> **Records**:

:::::

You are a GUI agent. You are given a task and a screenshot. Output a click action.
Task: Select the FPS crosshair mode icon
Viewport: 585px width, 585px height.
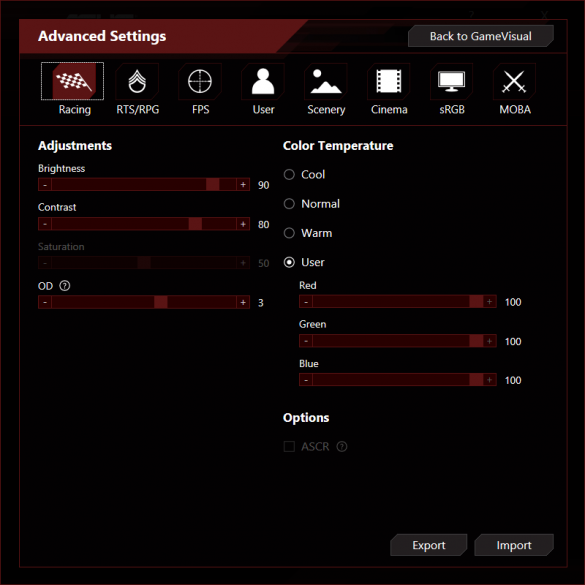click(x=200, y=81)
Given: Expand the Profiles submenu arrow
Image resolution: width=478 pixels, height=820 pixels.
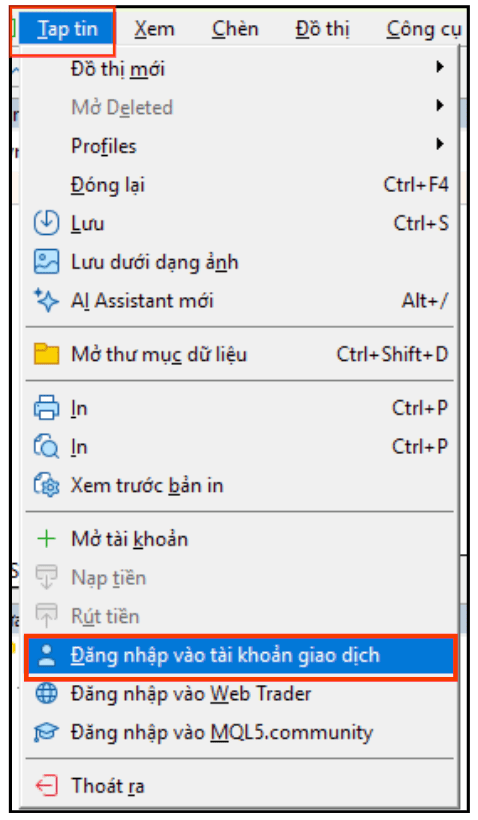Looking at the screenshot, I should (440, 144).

:::::

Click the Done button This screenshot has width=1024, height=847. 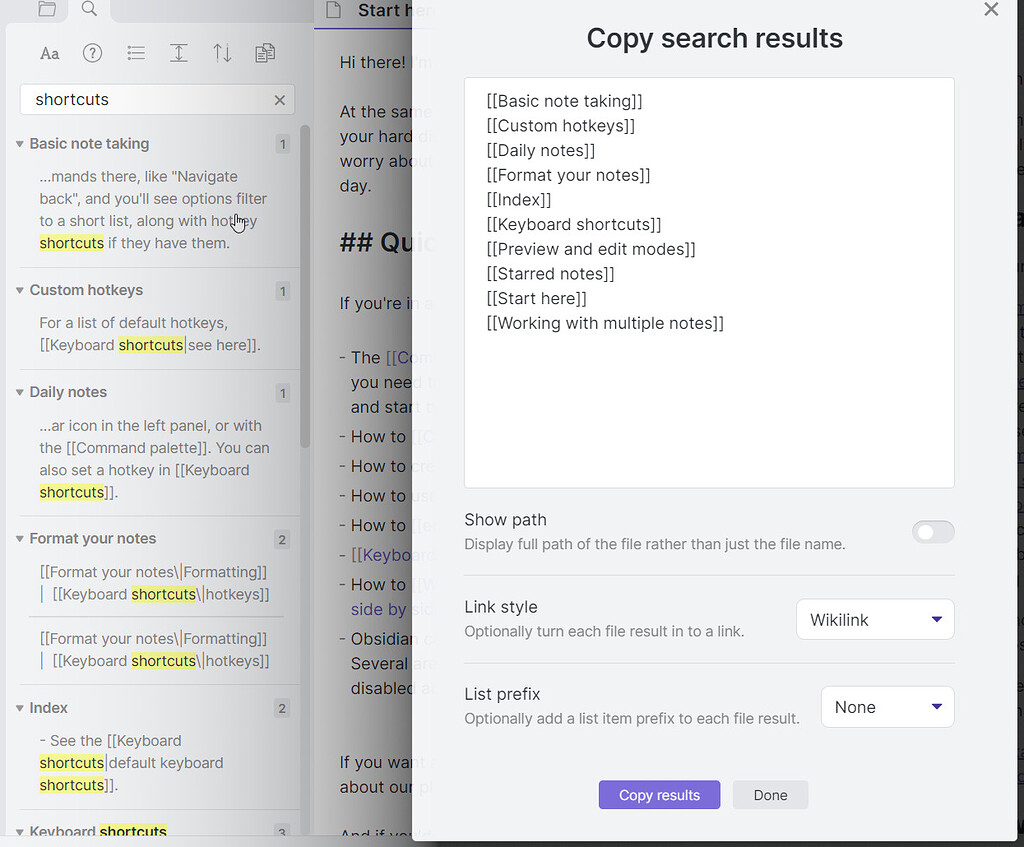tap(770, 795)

:::::

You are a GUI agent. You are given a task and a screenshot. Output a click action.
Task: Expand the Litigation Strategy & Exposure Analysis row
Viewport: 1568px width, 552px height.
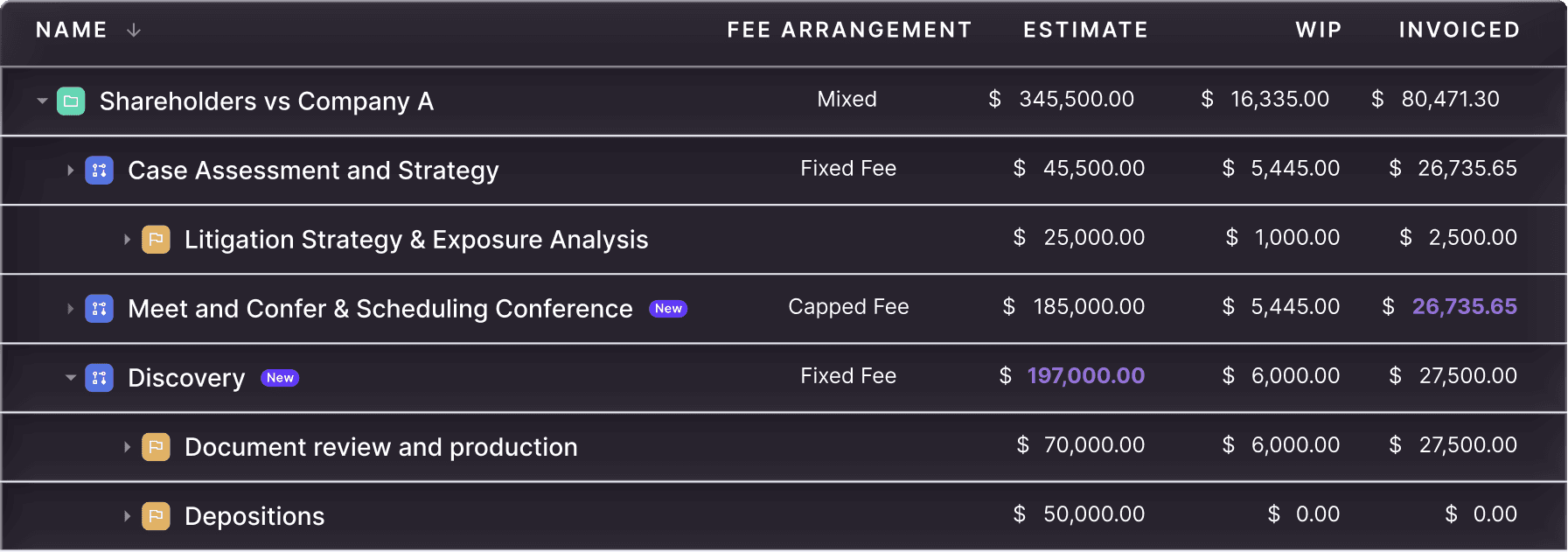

:::::

> **Task**: Count the lines above that include the word "Expand". Reply with that number alone.

> **Solution**: 2